I love the rhythm, I love the melody and I love the singer’s voice. Particularly I love the “choir” at the beginning. And as strange as it seems coming from me, your friendly neighbourhood Larry Mullen jr. (i don’t think the lyrics are worth a shit to be honest i think it’s all about drums), I love the lyrics too. Plus the song gave me an instant fic-feel too. I mean even before I heard the lyrics.

So without any longer or deeper explanations, but just because it’s a bloody marvellous song, here’s this week’s Song of the Week, Be Together by Major Lazer.



This is the new shit

January 4th, 2018

I have purchased myself a set of new running gear. Look at it. LOOK AT IT.


It’s black and pink and I love it. I need to find matching shoes to it, because I’m in desperate need of new running shoes and it fucking pisses me off that my old ones, the ones that I used up last summer were a perfect match for this set.

Now, for this bloody winter to move over…



Year in review, 2017 edition

December 31st, 2017

A year ago I was adamant on taking 2017 by the throat and curb-stomping it, if it tried to fuck with me. It probably hasn’t, at least as much as 2016 did, but I still can’t say I’d be too sad to see this year die.

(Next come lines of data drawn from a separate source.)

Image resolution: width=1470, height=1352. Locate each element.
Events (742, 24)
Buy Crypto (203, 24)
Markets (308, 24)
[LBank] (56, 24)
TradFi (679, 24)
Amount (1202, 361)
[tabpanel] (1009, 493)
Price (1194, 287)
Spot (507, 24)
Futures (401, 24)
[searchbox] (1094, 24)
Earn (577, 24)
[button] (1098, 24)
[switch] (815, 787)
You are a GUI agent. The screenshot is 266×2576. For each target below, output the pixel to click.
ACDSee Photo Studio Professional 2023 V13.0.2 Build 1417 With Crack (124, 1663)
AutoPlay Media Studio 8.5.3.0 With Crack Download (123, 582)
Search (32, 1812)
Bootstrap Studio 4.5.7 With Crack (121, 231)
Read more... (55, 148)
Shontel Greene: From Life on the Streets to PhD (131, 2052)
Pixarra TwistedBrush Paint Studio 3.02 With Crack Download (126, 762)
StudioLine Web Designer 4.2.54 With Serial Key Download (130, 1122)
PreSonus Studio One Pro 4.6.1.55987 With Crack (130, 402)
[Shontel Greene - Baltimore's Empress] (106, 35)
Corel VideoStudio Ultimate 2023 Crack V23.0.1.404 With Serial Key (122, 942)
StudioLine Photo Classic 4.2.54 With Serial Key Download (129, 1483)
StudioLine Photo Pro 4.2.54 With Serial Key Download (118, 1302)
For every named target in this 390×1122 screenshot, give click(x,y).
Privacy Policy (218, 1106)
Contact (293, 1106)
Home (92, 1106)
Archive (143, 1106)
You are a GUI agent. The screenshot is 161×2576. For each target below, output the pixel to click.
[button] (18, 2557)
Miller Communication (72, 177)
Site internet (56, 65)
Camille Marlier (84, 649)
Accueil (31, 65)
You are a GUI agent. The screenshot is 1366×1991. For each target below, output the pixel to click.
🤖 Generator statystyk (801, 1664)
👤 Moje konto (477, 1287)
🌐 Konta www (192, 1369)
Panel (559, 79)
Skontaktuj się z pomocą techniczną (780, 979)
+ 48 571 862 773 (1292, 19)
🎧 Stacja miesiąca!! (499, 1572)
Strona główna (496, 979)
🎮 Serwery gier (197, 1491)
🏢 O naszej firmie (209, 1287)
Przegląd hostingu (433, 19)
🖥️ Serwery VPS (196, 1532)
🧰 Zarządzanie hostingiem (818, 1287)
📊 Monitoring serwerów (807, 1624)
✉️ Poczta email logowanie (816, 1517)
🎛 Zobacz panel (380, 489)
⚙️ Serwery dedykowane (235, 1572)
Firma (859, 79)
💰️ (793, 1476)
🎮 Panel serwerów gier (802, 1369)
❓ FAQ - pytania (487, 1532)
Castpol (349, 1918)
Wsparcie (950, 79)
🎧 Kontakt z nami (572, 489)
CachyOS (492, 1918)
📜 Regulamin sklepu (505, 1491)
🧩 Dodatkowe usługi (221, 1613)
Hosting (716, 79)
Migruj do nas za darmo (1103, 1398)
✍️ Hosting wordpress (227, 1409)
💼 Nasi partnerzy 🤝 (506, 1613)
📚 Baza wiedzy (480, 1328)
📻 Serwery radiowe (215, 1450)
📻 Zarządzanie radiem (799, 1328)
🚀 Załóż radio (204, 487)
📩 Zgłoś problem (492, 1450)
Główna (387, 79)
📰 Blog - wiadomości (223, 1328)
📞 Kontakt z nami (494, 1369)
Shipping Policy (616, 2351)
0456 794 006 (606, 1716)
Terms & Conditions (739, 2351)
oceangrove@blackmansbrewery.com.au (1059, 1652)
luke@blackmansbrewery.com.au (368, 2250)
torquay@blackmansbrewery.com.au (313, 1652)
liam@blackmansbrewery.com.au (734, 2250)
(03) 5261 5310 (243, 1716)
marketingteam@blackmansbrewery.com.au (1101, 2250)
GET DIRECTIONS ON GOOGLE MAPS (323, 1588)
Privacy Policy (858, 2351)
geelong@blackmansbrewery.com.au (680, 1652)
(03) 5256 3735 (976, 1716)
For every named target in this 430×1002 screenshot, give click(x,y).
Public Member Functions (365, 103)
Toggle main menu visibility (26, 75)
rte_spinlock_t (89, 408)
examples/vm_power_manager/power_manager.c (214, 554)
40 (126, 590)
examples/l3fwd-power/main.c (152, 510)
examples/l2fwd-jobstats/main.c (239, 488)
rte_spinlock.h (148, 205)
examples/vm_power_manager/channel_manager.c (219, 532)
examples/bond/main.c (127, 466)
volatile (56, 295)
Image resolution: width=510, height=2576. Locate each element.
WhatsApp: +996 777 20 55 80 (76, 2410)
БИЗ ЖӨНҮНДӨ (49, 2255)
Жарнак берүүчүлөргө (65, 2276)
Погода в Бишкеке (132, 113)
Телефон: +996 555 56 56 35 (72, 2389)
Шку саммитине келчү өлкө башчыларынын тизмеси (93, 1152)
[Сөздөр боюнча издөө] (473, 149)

I’ve had a lot of good moments this year. I went to my darling London with my husband, met Adam who is an awesome guy, I’ve made a few friends over Instagram and cut some poisonous people out of my life. I’ve been mostly in love with Fassbend(me ov)er, but I still haven’t forgot to squee over Kinnaman (come on, the trailers for Altered Carbon are something else, man). Being in the Fassy fandom has brought me so many laughs because people are complete dorks and it’s brought me so many happy moments, because people have been incredibly kind to eachother. I’ve managed to land myself a job that I like and I’m capable of doing, despite my crippled mind. And I’ve started taking new medication for my illness, which has brought me some much needed mental stability, at least for now. I have been writing a lot, mostly working on one of my most ambitious fiction works to this day, but I’ve also exercised in smaller pieces, some lost ideas and I’ve tried new ways of writing. I’ve also laid ground work for my secret business dream and I have sort of high hopes for it for this year.

On the other hand, I set myself a bunch of goals, all well within my limitations, but I haven’t met single one of those. I can partly blame my unmedicated mind for it, but I can’t completely relieve myself from responsibility. I’ve been a terrible slag the whole year, when it comes to blogging, staying healthy and exercising. I mean I’m not in the worst of shapes, I did run 5k runs throughout most of the summer, but I could’ve done way better than that.

So this year, I’ll set pretty much the same goals, but instead of just diving in head first, I’ll do what has helped me before: plan it all out. What will be different this time is the fact that I’m (reasonably) sane at this moment, and I know in what I failed this past year. So it’s all a process of learning. I know how not to approach reaching my goals, but can try a different method. I need to set my sights on smaller steps and not try to manage the big picture in my everyday life, that shit didn’t fly. So instead of thinking what will be in three months time, or in six months, I’ll focus every morning to the next 24 hours ahead of me and only compare myself to the person I was the day before.

I have also picked a mantra for 2018. It’s a simple thing, but it’s effective:

Want it? Work fucking harder.



Update

November 17th, 2017

Hi hello.

I have been poorly lately, but I’m on the mend.
I have started at a new job, which I love and I’m on new medication for my bipolar.
I will be back for more on a later date.